We must add that for some time there was rather an unpleasant feeling in the house. There was a sense of oppression, of strain, of some unspoken dissension; every one wore a frown. The general was busy day and night, absorbed in his work. His household hardly got a glimpse of him; he had rarely been seen more active and occupied, especially in his official work. As for the young ladies, no word was spoken by them openly. Perhaps even when they were alone together, very little was said. They were proud, haughty girls and reserved even with one another, though they understood each other not only at a word but at a glance, so that sometimes there was no need to say much.

There was only one conclusion that might have been drawn by a disinterested observer, if there had happened to be such a one — namely, that to judge from the above-mentioned facts, few as they were, Myshkin had succeeded in making a marked impression on the Epanchin family, though he had only been once among them, and then for a short time. Perhaps the feeling he had inspired was simply curiosity aroused by certain eccentric adventures of Myshkin’s. However that might be, the impression remained.

Little by little, the rumours that had circulated about the town were lost in the darkness of uncertainty. A story was told indeed of some little prince who was a simpleton (no one could be sure of his name), who had suddenly come into a vast fortune and married a Frenchwoman, a notorious dancer of the cancan from the Chateau-de-Fleurs in Paris. But others declared that it was a general who had come in for a fortune, and that the man who had married the notorious French cancan dancer was a young Russian merchant of untold wealth, and that at his wedding, from pure bravado, he had when drunk burnt in a candle lottery tickets to the value of seven hundred thousand roubles. But all these rumours soon died away, a result to which circumstances greatly contributed. All Rogozhin’s followers, for instance, many of whom might have had something to say, had all gone in his wake to Moscow, a week after an awful orgy at the Ekaterinhof Vauxhall, in which Nastasya Filippovna took part. The few persons who were interested in the subject learnt from certain reports that Nastasya Filippovna had run off and disappeared the day after this orgy, and she seems to have been traced to Moscow; so that Rogozhin’s departure to Moscow seemed to fall in with this rumour.

There were rumours too with regard to Gavril Ardalionovitch Ivolgin, who was also pretty well known in his own circle. But something happened to him which quickly softened and in the end completely stopped all unpleasant stories about him: he fell seriously ill and unable to go to his office, much less into society. He recovered after a month’s illness, but for some reason resigned his position in the office of the joint stock company and was replaced by another man. He had not once been to the Epanchins’ house either; so another clerk undertook the duties of secretary to the general. Gavril Ardalionovitch’s enemies might have assumed that he was so crestfallen at all that had happened to him as to be ashamed to go out into the street; but he was really ill, and sank into a state of hypochondria; he grew moody and irritable. Varvara Ardalionovna was married to Ptitsyn that winter. All who knew them put the marriage down to the fact that Ganya was unwilling to return to his duties, and was not only unable to keep his family, but was even in need of assistance and almost of care himself.
It may be observed in parenthesis that no mention was made in the Epanchin family of Gavril Ardalionovitch either, as though such a man had never been seen in their house, nor had indeed existed in the world at all. “Vfet meantime everyone in the family learnt — and very shortly indeed — one remarkable fact concerning him. On the fatal night after his unpleasant experience with Nastasya Filippovna, Ganya did not go to bed on returning home, but awaited Myshkin’s return with feverish impatience. Myshkin, who had gone to Ekaterinhof, came home at six o’clock next morning. Then Ganya went into his room and laid on the table before him the roll of scorched notes presented to him by Nastasya Filippovna while he lay fainting. He begged Myshkin to give this present back to her at the first opportunity. When Ganya went into Myshkin’s room, he was in a hostile and almost desperate mood; but some words must have been exchanged between them, after which Ganya stayed two hours with Myshkin, sobbing bitterly all the time. They parted on affectionate terms.

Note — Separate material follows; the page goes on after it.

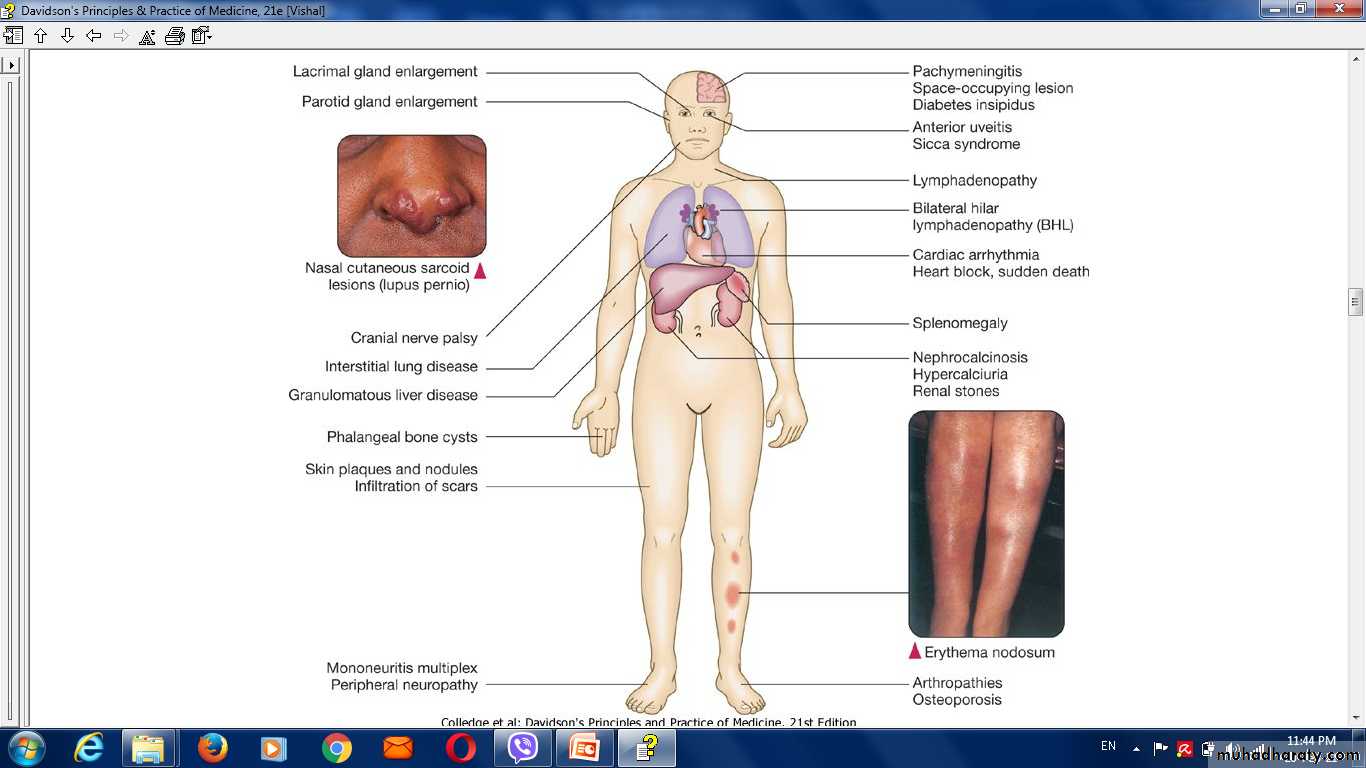Go to previous topic with up arrow
Viewport: 1366px width, 768px height.
pos(40,36)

This story, which reached the Epanchins, turned out to be perfectly correct. It was strange, of course, that such facts could so soon come out and be generally known; all that had happened at Nastasya Filippovna’s, for instance, became known at the Epanchins’ almost the next day, and fairly accurately. As for the facts concerning Gavril Ardalionovitch, it might have been supposed that they had been carried to the Epanchins’ by Varvara Ardalionovna, who suddenly became a frequent visitor and an intimate friend of the girls, to the great astonishment of Lizaveta Prokofyevna. But though Varvara Ardalionovna thought fit for some reason to make such friends with the Epanchins, yet she certainly would not have talked to them about her brother. She too was rather a proud woman in her own way, although she did seek the intimacy of people who had almost turned her brother out. She had been acquainted with the Epanchin girls before, but she had seen them rarely. She hardly ever showed herself in the drawing-room even now, however, and went in, or rather slipped in, by the back staircase. Lizaveta Prokofyevna had never cared for her and did not care for her now, though she had a great respect for her mother, Nina Alexandrovna. She wondered, was angry, and put down their intimacy with Varya to the whims and self-will of her daughters, who “did not know what to think of to oppose her.” But Varya continued to visit them, both before and after her marriage.
A month after Myshkin’s departure, however, Madame Epanchin received a letter from old Princess Byelokonsky, who had gone a fortnight before to Moscow to stay with her eldest married daughter, and this letter had a marked effect upon her, though she said nothing of it to her daughters or to Ivan Fyodorovitch, but from various signs it was evident to them that she was much excited, even agitated, by it. She began talking rather strangely to her daughters and always of such extraordinary subjects; she was evidently longing to open her heart, but for some reason restrained herself. She was affectionate to every one on the day she received the letter, she even kissed Adelaida and Aglaia; she owned herself in fault in regard to them, but they could not make out how. She even became indulgent to Ivan Fyodorovitch, who had been in her bad books for the past month. Next day, of course, she was extremely angry at her own sentimentality, and managed to quarrel with every one before dinner, but the horizon cleared again towards the evening. For a whole week she continued to be in a fairly good humour, which had not been the case for a long time past.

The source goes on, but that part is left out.